409.19-20: And another century would pass, and the painted word . . . : The “and . . . and . . . ” is a favorite rhetorical device for Nabokov, amplifying emotion, especially in conjunction with memory and loss. Cf. “‘And do you remember, a tï pomnish’, et te souviens-tu’(invariably with that implied codetta of ‘and,’ introducing the bead to be threaded in the torn necklace) became with them, in their intense talks, the standard device for beginning every other sentence” (109.11-14). For the general pattern, cf. for instance “We lost ourselves in mossy woods and bathed in a fairy-tale cove and swore eternal love by the crowns of flowers that, like all little Russian mermaids, she was so fond of weaving, and early in the fall she moved to town in search of a job (this was the condition set by her mother), and in the course of the following months I did not see her at all” (SM 240, italics added), or “Some chance intonation on the part of this slightly hoarse bird, combined with the warm wind pressing itself against Pnin in search of attention, recognition, anything, briefly reminded him of a dim dead day when he, a Petrograd University freshman, had arrived at the small station of a Baltic summer resort, and the sounds, and the smells, and the sadness----” (Pnin 114, italics added), or “and one night, at a Russian restaurant on the Kurfürstendamm, he saw Mira again. They exchanged a few words, she smiled at him in the remembered fashion, from under her dark brows, with that bashful slyness of hers; and the contour of her prominent cheekbones, and the elongated eyes, and the slenderness of arm and ankle were unchanged, were immortal, and then she joined her husband who was getting his overcoat at the cloak-room, and that was all—but the pang of tenderness remained, akin to the vibrating outline of verses you know you know but cannot recall” (Pnin 134, italics added).

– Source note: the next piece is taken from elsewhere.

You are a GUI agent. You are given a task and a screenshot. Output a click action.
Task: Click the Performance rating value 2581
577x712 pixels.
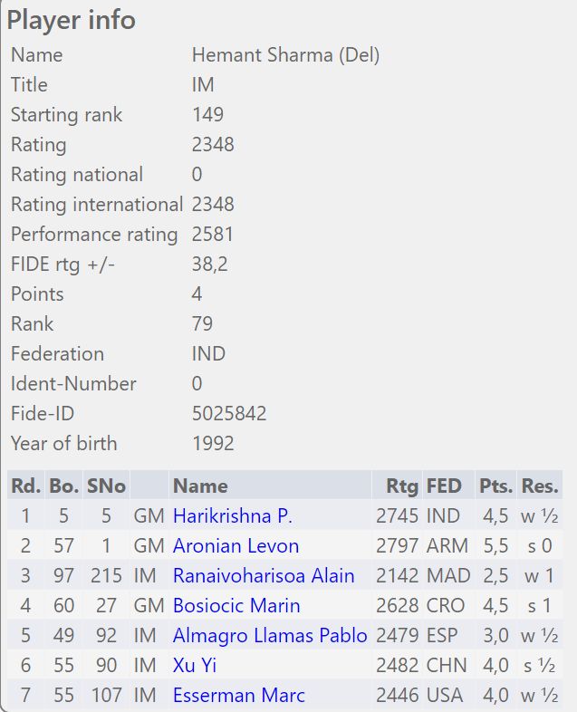tap(213, 235)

409.20: the painted word: Hamlet’s “Than is my deed to my most painted word” (Hamlet 3.1.52) may not be relevant, but Nabokov and many of his readers would register the echo.


409.22-23: “All of which,” said Van, “only means that our situation is desperate”: In 1888 Ada had already felt desperation at Percy de Prey’s threats to “divulge my affair with my cousin to my mother,” even if in a “bantering tone, hardly befitting a genuine blackmailer,” and therefore, she declares, had been “ready to submit to any infamy rather than face the shadow of disclosure” (335.11-28). Percy had said “he could produce witnesses, such as the sister of your Blanche, and a stable boy who, I suspect, was impersonated by the youngest of the three demoiselles de Tourbe, witches all” (335.12-14), and Blanche and her ilk and her contacts seem central and instrumental in the dangerous spread of the romance of Vaniada’s Adventures that obliquely amplifies the threat posed by Kim’s direct blackmail.